● **Assigned task**
Output each record below exactly, and include all of them.

● **Records supplied**
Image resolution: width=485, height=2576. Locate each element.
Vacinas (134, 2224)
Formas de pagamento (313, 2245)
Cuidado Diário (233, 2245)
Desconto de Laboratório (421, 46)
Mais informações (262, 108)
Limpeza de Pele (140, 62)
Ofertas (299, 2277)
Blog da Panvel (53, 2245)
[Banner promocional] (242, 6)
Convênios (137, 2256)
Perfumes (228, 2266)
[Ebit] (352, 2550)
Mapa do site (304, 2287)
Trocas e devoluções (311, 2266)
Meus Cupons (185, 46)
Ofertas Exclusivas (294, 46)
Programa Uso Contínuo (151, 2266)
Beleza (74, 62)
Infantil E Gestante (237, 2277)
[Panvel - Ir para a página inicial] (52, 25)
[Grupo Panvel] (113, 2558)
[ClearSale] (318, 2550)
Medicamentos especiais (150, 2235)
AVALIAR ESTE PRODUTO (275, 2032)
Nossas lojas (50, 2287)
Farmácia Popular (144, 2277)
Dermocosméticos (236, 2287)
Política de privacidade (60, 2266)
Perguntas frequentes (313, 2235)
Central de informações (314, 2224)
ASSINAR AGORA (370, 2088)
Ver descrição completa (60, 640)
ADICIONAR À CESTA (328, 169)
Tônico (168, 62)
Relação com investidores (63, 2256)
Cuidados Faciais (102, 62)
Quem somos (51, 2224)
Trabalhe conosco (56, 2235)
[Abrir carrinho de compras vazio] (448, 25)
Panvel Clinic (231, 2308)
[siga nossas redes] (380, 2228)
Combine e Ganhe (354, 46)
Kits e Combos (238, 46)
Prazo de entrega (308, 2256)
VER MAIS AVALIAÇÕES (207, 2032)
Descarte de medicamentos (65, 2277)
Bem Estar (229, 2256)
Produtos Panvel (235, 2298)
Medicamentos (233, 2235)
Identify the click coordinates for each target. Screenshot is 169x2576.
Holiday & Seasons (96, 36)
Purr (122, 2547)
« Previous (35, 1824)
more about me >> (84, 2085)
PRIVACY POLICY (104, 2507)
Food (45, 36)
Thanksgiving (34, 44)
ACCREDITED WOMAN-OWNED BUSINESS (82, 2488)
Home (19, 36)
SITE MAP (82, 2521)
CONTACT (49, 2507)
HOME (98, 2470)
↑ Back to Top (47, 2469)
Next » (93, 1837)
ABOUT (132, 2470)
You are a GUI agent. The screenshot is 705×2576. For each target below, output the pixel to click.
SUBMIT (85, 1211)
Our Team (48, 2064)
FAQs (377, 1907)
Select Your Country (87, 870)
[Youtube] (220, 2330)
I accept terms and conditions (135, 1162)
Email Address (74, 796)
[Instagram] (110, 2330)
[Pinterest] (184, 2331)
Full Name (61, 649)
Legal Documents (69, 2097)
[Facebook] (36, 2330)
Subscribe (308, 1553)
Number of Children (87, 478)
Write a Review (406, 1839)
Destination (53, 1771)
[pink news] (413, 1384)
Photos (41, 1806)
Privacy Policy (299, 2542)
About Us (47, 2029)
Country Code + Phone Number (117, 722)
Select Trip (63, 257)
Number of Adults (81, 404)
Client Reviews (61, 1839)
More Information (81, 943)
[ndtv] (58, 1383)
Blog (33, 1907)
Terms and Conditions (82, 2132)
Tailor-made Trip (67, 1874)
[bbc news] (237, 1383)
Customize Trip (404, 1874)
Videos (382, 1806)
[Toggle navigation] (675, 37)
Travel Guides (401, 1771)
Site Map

● **Output for this task**
Image resolution: width=485, height=2576. Locate each element.
Vacinas (134, 2224)
Formas de pagamento (313, 2245)
Cuidado Diário (233, 2245)
Desconto de Laboratório (421, 46)
Mais informações (262, 108)
Limpeza de Pele (140, 62)
Ofertas (299, 2277)
Blog da Panvel (53, 2245)
[Banner promocional] (242, 6)
Convênios (137, 2256)
Perfumes (228, 2266)
[Ebit] (352, 2550)
Mapa do site (304, 2287)
Trocas e devoluções (311, 2266)
Meus Cupons (185, 46)
Ofertas Exclusivas (294, 46)
Programa Uso Contínuo (151, 2266)
Beleza (74, 62)
Infantil E Gestante (237, 2277)
[Panvel - Ir para a página inicial] (52, 25)
[Grupo Panvel] (113, 2558)
[ClearSale] (318, 2550)
Medicamentos especiais (150, 2235)
AVALIAR ESTE PRODUTO (275, 2032)
Nossas lojas (50, 2287)
Farmácia Popular (144, 2277)
Dermocosméticos (236, 2287)
Política de privacidade (60, 2266)
Perguntas frequentes (313, 2235)
Central de informações (314, 2224)
ASSINAR AGORA (370, 2088)
Ver descrição completa (60, 640)
ADICIONAR À CESTA (328, 169)
Tônico (168, 62)
Relação com investidores (63, 2256)
Cuidados Faciais (102, 62)
Quem somos (51, 2224)
Trabalhe conosco (56, 2235)
[Abrir carrinho de compras vazio] (448, 25)
Panvel Clinic (231, 2308)
[siga nossas redes] (380, 2228)
Combine e Ganhe (354, 46)
Kits e Combos (238, 46)
Prazo de entrega (308, 2256)
VER MAIS AVALIAÇÕES (207, 2032)
Descarte de medicamentos (65, 2277)
Bem Estar (229, 2256)
Produtos Panvel (235, 2298)
Medicamentos (233, 2235)
Identify the click coordinates for each target. Screenshot is 169x2576.
Holiday & Seasons (96, 36)
Purr (122, 2547)
« Previous (35, 1824)
more about me >> (84, 2085)
PRIVACY POLICY (104, 2507)
Food (45, 36)
Thanksgiving (34, 44)
ACCREDITED WOMAN-OWNED BUSINESS (82, 2488)
Home (19, 36)
SITE MAP (82, 2521)
CONTACT (49, 2507)
HOME (98, 2470)
↑ Back to Top (47, 2469)
Next » (93, 1837)
ABOUT (132, 2470)
You are a GUI agent. The screenshot is 705×2576. For each target below, output the pixel to click.
SUBMIT (85, 1211)
Our Team (48, 2064)
FAQs (377, 1907)
Select Your Country (87, 870)
[Youtube] (220, 2330)
I accept terms and conditions (135, 1162)
Email Address (74, 796)
[Instagram] (110, 2330)
[Pinterest] (184, 2331)
Full Name (61, 649)
Legal Documents (69, 2097)
[Facebook] (36, 2330)
Subscribe (308, 1553)
Number of Children (87, 478)
Write a Review (406, 1839)
Destination (53, 1771)
[pink news] (413, 1384)
Photos (41, 1806)
Privacy Policy (299, 2542)
About Us (47, 2029)
Country Code + Phone Number (117, 722)
Select Trip (63, 257)
Number of Adults (81, 404)
Client Reviews (61, 1839)
More Information (81, 943)
[ndtv] (58, 1383)
Blog (33, 1907)
Terms and Conditions (82, 2132)
Tailor-made Trip (67, 1874)
[bbc news] (237, 1383)
Customize Trip (404, 1874)
Videos (382, 1806)
[Toggle navigation] (675, 37)
Travel Guides (401, 1771)
Site Map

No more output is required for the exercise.